Target sequence information¶
All variants in a MaveDB score set are described relative to a target sequence. This target sequence should be the sequence that was mutagenized to create the variant library.
For datasets that target a single functional domain, only that part of the gene should be included as the target. If multiple discontinuous functional domains were included in a single experiment, the target sequence should be given with the intervening sequence so that coordinates can be mapped back to a full-length reference.
While some target sequences match those that appear in sequence databases, others have important differences. Examples include codon optimized sequences or non-reference backgrounds. Other sequences may not appear in any database, such as synthetic or designed proteins.
When uploading a dataset to MaveDB, it is required that the uploader provide the target sequence. If the target is protein coding and variants are only described by their protein changes, the target sequence can be an amino acid sequence. If variants describing nucleotide changes are present, the target sequence must be a DNA sequence.

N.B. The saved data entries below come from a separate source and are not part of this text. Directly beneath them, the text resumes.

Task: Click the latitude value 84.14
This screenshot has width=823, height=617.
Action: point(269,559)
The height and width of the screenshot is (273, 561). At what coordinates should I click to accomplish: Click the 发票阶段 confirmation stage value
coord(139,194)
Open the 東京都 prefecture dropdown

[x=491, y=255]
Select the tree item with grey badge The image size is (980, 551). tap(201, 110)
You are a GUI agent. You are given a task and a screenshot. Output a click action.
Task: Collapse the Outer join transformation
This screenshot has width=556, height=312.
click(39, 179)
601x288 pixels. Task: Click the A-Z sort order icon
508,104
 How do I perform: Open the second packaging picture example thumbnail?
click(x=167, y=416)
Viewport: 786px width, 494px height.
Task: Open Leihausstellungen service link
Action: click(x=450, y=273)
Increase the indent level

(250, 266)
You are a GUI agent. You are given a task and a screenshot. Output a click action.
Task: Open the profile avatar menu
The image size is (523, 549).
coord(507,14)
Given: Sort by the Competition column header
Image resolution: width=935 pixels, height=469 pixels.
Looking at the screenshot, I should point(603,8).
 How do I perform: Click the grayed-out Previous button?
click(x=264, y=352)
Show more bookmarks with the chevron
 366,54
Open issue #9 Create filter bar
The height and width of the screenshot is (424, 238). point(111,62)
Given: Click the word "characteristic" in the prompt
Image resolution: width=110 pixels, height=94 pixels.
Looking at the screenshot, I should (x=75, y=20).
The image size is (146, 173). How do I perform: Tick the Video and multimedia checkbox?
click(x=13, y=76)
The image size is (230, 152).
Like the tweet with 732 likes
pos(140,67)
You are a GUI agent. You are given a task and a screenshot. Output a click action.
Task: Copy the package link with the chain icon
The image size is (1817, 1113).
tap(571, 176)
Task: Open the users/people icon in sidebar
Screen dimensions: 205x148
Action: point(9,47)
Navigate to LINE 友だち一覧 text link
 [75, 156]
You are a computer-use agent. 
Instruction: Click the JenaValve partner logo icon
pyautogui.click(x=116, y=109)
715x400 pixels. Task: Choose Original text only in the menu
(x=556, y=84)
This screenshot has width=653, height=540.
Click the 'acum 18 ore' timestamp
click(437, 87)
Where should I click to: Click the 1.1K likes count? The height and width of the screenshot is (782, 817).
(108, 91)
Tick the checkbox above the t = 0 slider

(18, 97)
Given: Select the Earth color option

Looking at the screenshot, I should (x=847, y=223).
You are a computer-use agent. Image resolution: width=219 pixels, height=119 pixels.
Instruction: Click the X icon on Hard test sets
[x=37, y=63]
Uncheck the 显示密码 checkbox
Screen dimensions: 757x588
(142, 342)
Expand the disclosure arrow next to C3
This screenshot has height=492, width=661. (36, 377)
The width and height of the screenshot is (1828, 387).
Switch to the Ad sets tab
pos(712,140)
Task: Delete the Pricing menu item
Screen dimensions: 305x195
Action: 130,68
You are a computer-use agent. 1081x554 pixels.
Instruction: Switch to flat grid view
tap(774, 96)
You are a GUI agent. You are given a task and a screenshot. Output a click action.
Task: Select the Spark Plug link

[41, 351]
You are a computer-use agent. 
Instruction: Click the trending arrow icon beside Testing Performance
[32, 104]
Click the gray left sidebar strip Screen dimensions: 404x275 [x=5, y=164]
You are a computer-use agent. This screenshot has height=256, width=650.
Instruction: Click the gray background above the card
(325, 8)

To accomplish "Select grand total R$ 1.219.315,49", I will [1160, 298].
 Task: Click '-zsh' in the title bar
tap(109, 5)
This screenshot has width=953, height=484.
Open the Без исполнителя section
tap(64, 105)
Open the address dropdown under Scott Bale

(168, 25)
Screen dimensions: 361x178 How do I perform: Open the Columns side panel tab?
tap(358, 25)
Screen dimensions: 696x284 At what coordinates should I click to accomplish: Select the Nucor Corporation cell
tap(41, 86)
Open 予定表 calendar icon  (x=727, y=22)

When entering target information for a new score set, users will have the option to use an existing target. Typically users will only want to use an existing target that they created themselves, as even targets with the same name may specify a different part of the gene or alternative sequence.
Targets can also be linked to accession numbers in other databases, including UniProt, RefSeq, and Ensembl. If the target sequence provided to MaveDB starts partway through the linked sequence (such as an assay targeting a single functional domain), the target should have an “offset” term. The offset is the integer value that should be added to the MaveDB coordinates (which are relative to the target sequence) in order to match the coordinates in the linked sequence.
For example, the target sequence for urn:mavedb:00000002-a-1 is a codon optimized version of the WW domain of YAP1. This corresponds to UniProt identifier P46937 with offset 169, meaning that position 1 in the MaveDB score set is position 170 in the UniProt sequence.